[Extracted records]
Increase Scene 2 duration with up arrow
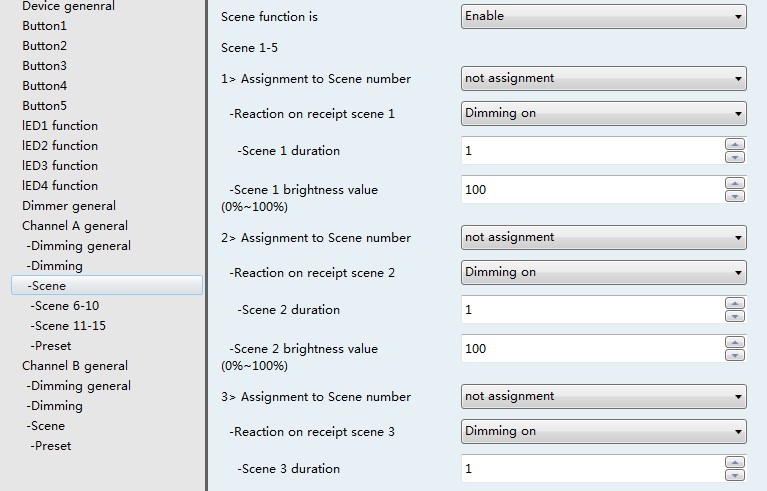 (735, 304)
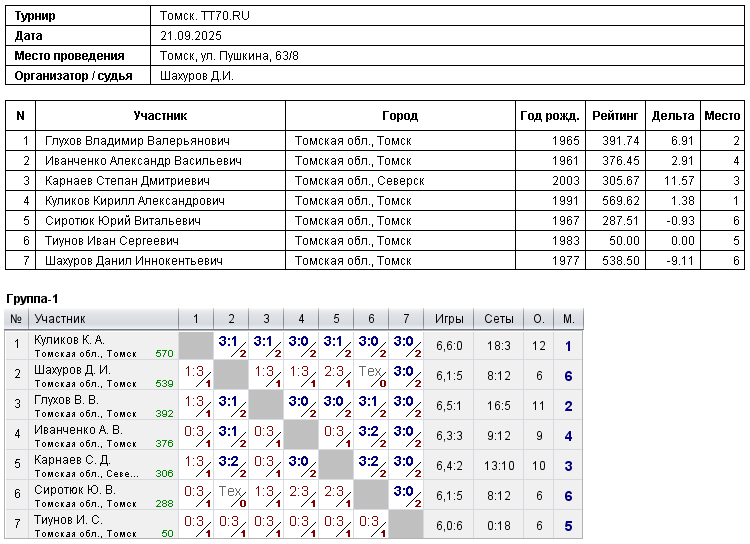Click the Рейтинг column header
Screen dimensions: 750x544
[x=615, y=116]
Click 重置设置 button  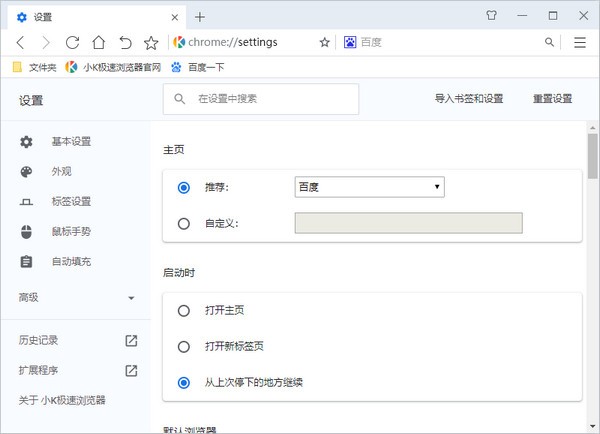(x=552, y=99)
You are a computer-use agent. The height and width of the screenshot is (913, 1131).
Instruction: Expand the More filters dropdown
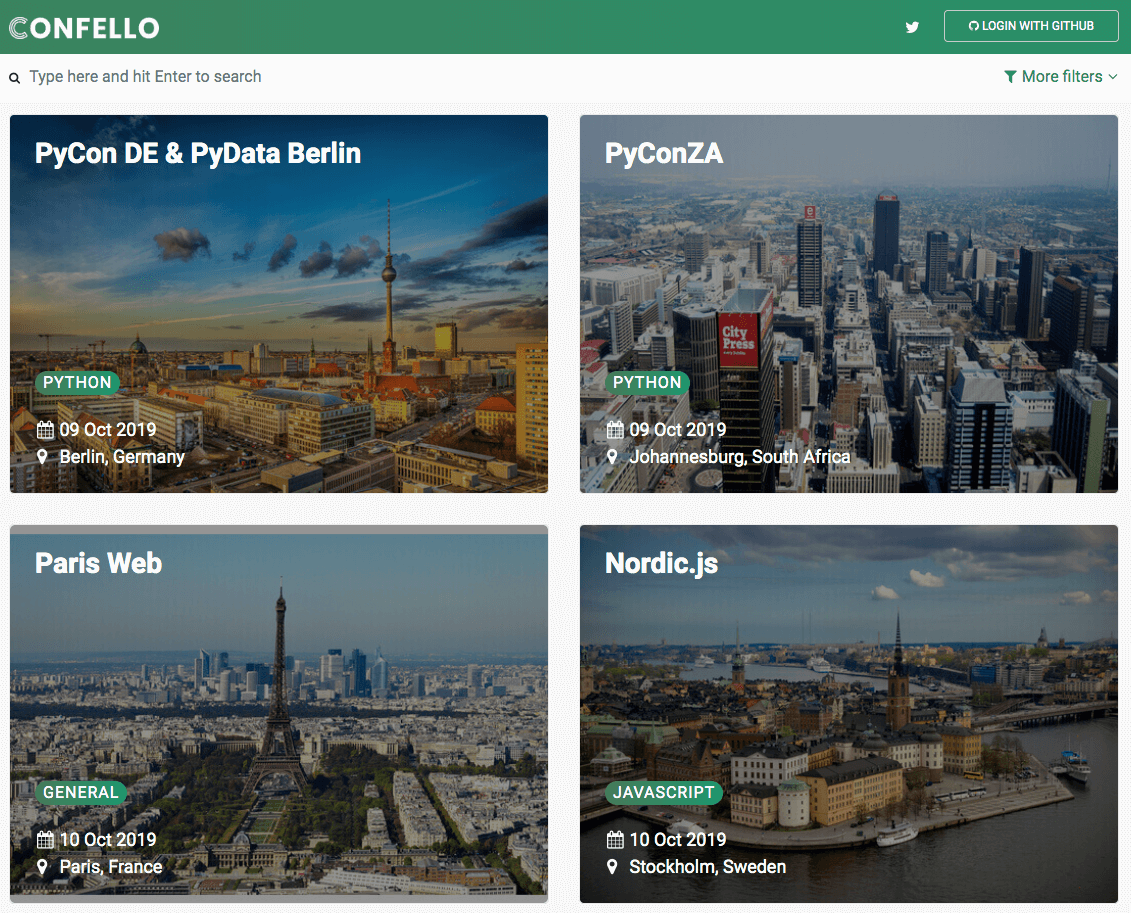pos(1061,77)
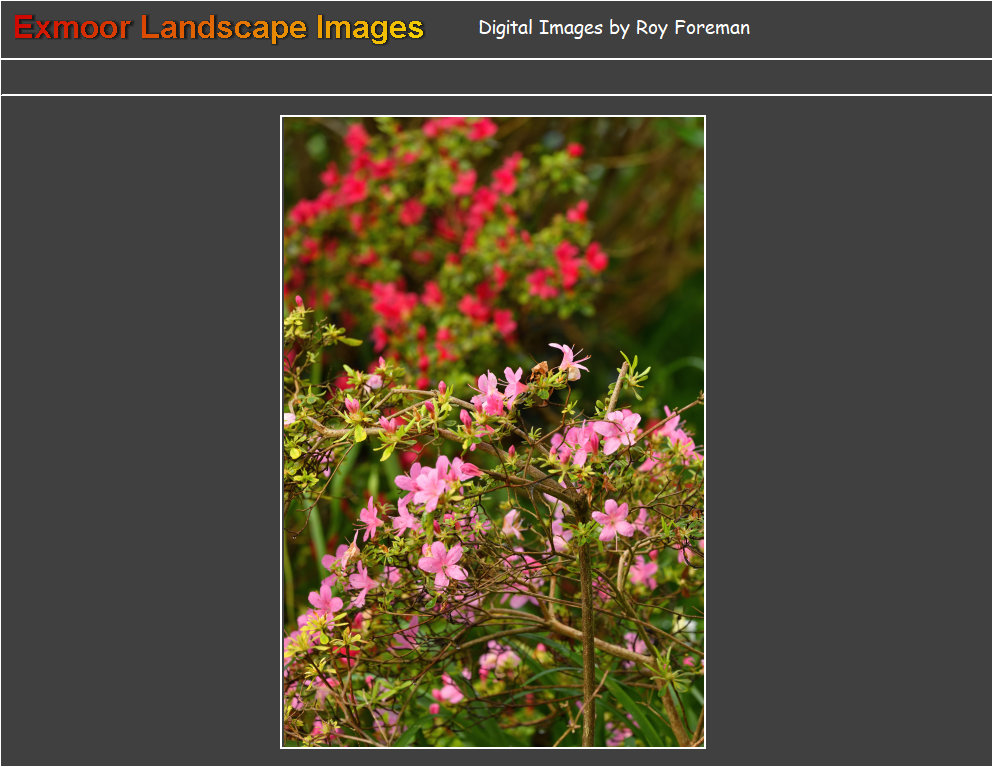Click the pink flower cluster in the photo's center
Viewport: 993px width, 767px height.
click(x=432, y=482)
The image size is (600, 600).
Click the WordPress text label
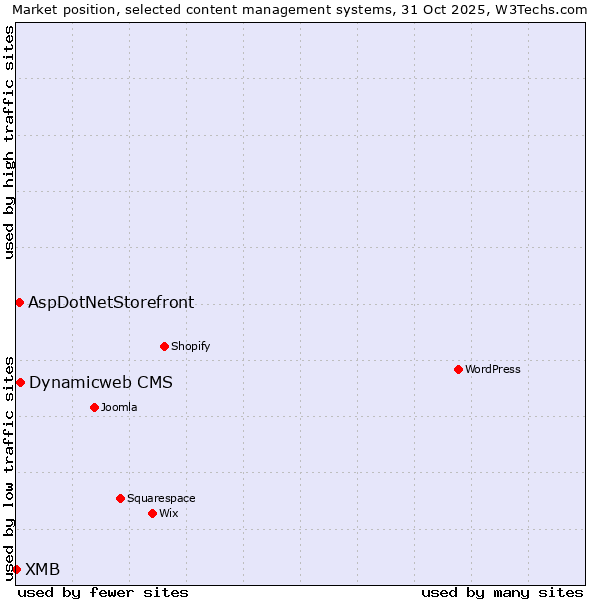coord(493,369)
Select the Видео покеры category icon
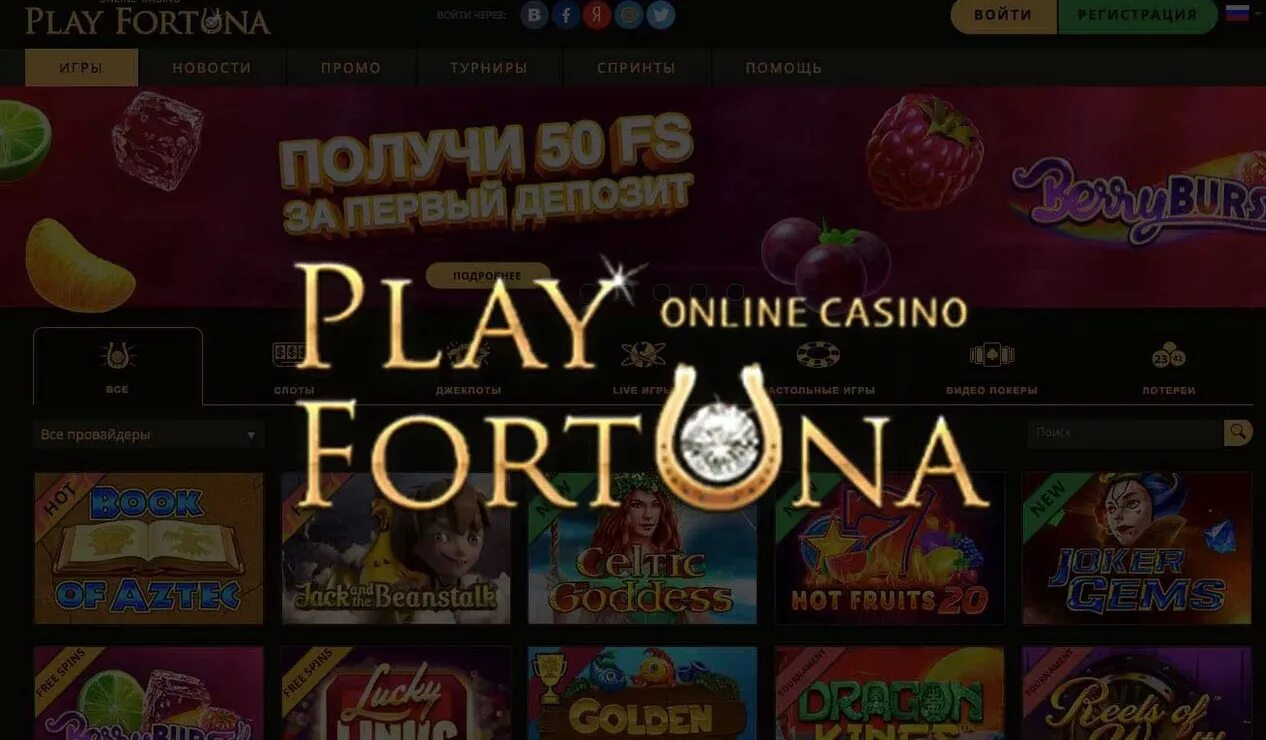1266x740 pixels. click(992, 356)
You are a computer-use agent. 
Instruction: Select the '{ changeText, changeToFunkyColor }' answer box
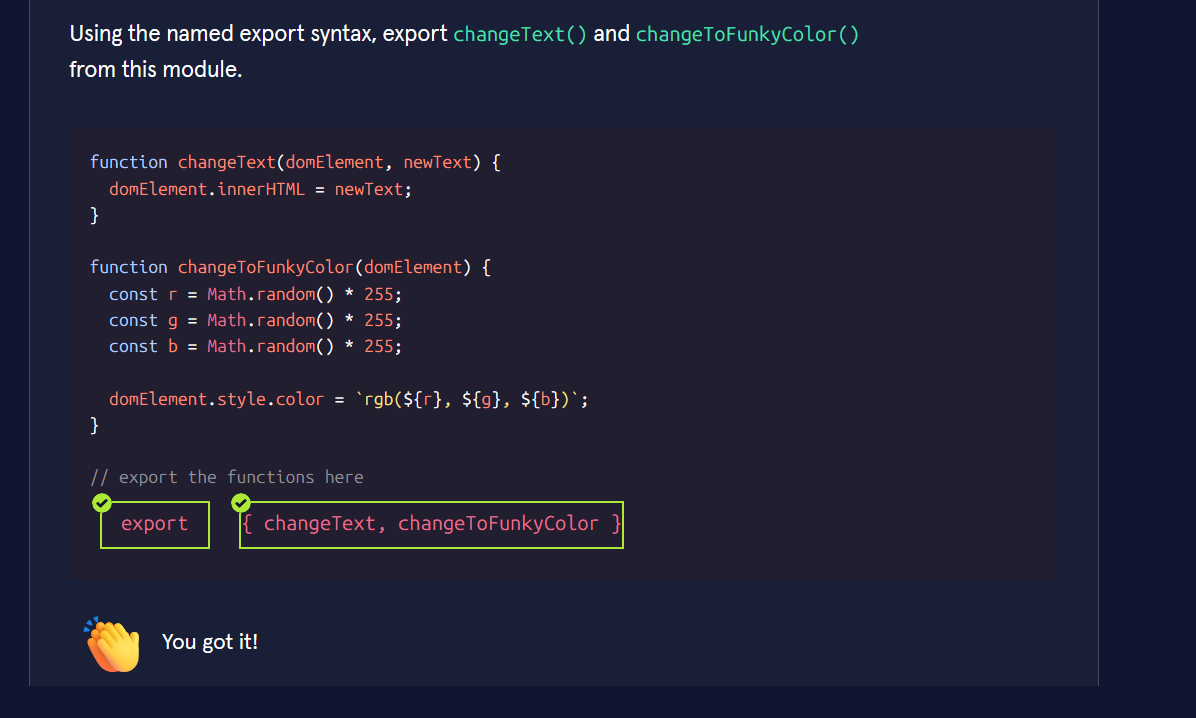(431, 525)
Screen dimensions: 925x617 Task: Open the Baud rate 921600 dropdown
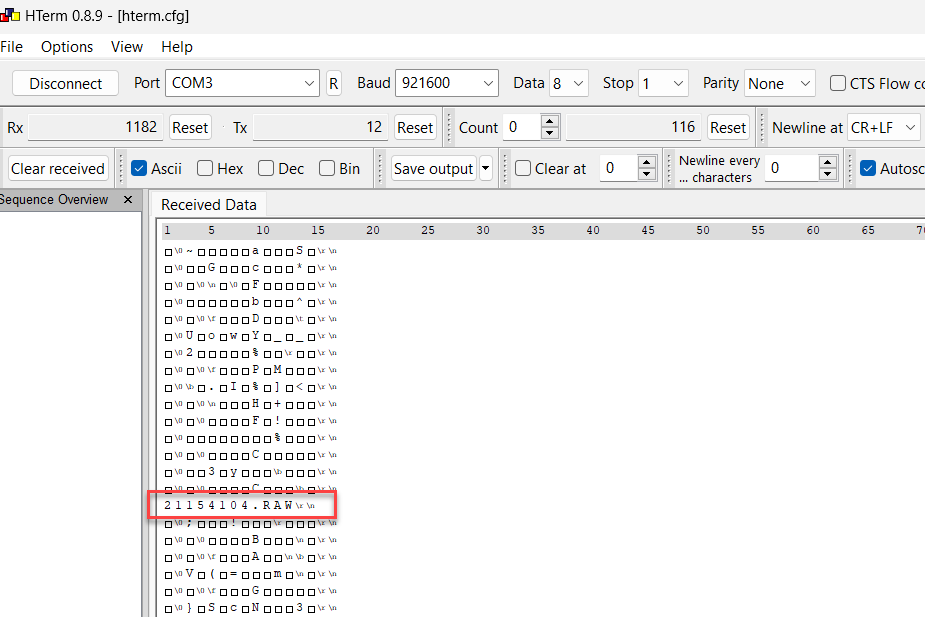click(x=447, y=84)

• Instructions to follow: Filter the records for the word "agent" and show every line that has it.

• Response box:
You are a computer-use agent. The height and width of the screenshot is (913, 1131).
You are a computer-use agent. 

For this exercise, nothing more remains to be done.